The answer is to be one number: the count of lines in this listing that have the string "tool".

[Start of section]

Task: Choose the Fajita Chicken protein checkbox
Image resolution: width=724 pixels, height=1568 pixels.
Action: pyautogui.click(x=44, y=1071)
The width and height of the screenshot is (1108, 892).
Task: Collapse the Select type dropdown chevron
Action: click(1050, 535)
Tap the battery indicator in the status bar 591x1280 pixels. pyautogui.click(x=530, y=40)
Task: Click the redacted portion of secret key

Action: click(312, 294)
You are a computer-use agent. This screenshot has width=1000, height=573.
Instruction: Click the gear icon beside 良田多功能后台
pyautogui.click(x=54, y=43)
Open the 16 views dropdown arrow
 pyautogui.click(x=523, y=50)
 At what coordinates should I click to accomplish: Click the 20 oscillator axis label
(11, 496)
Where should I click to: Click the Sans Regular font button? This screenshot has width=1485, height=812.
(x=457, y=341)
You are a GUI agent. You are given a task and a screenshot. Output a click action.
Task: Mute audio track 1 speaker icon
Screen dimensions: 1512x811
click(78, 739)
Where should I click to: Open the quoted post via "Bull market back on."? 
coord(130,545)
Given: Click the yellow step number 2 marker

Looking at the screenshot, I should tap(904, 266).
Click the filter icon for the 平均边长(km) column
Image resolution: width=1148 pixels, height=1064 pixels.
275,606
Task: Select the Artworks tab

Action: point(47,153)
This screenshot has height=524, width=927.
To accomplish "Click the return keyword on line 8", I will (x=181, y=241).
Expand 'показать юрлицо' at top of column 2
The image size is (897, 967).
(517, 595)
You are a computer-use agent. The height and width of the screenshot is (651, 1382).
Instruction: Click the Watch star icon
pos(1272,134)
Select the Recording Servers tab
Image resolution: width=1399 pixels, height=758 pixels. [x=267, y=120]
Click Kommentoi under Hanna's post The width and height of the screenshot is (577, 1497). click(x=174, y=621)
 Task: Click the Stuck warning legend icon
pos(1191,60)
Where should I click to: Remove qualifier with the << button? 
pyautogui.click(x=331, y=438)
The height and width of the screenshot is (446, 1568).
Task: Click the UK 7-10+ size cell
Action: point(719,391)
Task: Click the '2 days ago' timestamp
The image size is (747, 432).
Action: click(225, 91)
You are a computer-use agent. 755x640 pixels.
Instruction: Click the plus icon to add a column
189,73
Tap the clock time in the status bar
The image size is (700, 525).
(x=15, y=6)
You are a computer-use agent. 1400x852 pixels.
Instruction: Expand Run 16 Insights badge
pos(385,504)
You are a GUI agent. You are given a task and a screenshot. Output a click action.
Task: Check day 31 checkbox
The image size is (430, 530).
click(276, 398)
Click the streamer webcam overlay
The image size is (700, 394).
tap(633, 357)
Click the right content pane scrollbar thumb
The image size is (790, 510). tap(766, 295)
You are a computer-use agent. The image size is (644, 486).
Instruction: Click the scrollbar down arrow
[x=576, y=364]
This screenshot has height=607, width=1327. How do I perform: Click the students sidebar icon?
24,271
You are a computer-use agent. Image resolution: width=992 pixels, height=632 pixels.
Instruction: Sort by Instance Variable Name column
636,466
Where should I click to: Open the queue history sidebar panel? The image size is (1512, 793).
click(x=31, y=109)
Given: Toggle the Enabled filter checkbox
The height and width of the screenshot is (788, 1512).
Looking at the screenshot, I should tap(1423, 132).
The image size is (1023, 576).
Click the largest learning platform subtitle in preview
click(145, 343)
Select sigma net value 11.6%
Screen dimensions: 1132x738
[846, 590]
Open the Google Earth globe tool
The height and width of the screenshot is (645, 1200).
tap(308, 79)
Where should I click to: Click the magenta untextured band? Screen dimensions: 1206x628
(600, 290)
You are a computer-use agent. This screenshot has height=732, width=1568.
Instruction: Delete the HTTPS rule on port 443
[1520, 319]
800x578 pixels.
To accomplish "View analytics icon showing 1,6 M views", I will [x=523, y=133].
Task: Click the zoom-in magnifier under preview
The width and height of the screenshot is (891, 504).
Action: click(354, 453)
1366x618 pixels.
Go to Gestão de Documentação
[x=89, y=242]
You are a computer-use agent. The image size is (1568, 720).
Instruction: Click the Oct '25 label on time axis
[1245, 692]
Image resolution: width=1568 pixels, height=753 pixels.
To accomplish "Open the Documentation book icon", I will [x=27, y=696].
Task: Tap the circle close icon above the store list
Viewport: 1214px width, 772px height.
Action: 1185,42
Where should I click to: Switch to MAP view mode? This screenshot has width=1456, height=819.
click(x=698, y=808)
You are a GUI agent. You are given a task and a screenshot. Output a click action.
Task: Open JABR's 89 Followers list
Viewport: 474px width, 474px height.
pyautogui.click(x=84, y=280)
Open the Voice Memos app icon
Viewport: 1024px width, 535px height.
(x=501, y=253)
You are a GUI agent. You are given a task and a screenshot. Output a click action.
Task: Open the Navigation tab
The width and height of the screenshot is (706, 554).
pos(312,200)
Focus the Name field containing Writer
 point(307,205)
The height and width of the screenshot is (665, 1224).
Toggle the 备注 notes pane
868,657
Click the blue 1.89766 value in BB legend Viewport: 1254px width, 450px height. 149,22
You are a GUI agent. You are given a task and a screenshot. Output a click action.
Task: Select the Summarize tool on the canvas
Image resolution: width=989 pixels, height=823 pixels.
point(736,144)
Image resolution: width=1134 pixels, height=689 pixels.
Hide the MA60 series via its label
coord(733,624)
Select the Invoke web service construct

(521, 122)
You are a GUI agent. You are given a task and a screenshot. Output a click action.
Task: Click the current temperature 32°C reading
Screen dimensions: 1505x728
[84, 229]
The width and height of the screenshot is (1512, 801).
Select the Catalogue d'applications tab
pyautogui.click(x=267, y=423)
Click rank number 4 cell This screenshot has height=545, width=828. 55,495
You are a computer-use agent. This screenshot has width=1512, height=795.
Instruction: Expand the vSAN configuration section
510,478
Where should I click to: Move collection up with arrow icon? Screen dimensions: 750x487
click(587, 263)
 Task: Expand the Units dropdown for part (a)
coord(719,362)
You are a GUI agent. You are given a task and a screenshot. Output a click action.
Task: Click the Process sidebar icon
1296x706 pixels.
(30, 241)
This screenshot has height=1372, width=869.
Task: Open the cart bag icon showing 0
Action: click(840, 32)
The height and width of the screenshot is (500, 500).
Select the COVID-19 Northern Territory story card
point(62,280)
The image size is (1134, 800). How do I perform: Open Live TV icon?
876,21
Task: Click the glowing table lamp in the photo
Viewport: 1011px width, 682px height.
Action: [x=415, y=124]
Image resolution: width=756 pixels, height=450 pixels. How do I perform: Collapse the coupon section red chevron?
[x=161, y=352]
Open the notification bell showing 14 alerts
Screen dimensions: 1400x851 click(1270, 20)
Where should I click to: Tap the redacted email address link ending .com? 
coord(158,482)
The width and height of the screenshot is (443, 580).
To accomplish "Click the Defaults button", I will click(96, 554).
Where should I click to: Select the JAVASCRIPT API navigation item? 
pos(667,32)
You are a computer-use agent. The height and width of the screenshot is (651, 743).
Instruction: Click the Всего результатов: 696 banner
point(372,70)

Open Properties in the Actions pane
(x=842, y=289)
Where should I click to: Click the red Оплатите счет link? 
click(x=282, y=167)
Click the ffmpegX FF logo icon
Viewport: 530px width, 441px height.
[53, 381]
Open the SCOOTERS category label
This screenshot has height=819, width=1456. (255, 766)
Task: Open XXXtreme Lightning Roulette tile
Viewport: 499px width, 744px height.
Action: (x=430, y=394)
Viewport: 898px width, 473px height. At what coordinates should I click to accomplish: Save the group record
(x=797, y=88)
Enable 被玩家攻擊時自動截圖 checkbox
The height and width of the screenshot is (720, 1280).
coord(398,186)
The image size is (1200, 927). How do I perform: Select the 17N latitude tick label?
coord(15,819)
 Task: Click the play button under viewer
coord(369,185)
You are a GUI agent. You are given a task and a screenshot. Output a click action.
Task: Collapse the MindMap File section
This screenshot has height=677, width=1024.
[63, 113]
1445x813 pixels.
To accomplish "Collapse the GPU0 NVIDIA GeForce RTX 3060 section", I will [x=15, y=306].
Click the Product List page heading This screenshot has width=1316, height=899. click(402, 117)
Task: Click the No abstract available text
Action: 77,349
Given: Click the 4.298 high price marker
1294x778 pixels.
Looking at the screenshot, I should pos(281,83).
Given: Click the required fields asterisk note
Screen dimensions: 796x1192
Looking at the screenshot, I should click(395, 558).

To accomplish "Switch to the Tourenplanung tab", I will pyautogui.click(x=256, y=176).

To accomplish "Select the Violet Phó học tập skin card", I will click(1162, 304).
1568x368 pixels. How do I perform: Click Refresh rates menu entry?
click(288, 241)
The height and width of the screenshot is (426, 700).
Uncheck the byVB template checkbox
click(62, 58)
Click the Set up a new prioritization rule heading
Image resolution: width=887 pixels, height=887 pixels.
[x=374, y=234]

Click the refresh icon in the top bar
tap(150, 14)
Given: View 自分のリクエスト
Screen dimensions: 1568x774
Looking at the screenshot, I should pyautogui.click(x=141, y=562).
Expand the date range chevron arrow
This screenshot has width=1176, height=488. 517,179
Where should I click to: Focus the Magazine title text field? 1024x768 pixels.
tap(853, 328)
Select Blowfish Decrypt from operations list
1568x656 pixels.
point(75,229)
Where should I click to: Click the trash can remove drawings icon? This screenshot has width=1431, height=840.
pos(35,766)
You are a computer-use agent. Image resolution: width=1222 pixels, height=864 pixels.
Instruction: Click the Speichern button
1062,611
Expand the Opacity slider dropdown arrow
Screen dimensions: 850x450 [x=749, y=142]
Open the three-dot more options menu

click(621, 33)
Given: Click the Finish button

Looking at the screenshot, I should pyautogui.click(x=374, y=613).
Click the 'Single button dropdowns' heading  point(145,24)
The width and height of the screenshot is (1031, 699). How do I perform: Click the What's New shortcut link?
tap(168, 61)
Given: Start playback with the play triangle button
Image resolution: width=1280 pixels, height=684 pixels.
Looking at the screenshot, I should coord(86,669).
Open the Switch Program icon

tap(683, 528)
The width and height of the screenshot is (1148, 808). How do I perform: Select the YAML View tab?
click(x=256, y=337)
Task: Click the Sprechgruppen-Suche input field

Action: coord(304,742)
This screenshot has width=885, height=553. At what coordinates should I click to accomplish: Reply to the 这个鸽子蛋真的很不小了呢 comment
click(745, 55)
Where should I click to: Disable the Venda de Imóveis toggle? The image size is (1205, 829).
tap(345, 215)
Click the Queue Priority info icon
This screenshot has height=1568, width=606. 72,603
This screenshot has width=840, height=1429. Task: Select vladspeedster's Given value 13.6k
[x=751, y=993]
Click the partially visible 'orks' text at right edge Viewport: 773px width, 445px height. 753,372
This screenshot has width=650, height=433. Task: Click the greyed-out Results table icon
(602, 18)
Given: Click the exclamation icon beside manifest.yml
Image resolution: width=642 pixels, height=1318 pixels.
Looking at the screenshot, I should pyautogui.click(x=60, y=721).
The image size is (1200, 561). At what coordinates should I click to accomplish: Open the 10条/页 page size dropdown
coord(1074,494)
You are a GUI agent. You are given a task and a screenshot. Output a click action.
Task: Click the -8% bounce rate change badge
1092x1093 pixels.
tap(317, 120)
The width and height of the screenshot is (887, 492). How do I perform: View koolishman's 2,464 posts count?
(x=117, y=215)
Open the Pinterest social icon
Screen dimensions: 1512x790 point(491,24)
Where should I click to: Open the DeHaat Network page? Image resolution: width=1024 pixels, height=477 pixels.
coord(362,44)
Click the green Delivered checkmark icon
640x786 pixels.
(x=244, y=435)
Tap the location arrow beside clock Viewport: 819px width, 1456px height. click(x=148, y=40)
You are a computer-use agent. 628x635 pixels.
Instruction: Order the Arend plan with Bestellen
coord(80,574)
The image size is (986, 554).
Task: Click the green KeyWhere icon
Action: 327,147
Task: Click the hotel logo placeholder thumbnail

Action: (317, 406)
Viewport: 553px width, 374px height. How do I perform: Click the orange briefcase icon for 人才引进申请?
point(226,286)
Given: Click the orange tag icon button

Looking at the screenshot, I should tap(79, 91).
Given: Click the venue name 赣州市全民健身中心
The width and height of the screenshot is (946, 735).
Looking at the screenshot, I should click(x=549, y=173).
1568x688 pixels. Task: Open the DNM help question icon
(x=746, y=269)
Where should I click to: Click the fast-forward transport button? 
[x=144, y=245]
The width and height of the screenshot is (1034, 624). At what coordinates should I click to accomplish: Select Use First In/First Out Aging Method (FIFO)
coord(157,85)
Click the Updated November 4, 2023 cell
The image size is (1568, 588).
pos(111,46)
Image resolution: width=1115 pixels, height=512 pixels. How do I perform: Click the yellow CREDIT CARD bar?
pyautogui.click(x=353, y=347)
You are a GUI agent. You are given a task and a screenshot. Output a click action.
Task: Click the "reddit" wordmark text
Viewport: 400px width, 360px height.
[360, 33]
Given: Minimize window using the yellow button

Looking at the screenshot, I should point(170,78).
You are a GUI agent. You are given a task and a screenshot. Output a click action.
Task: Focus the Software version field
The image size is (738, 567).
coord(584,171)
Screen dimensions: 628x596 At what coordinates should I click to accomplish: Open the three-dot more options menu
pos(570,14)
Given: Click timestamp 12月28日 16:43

[End of section]

*Response*:
2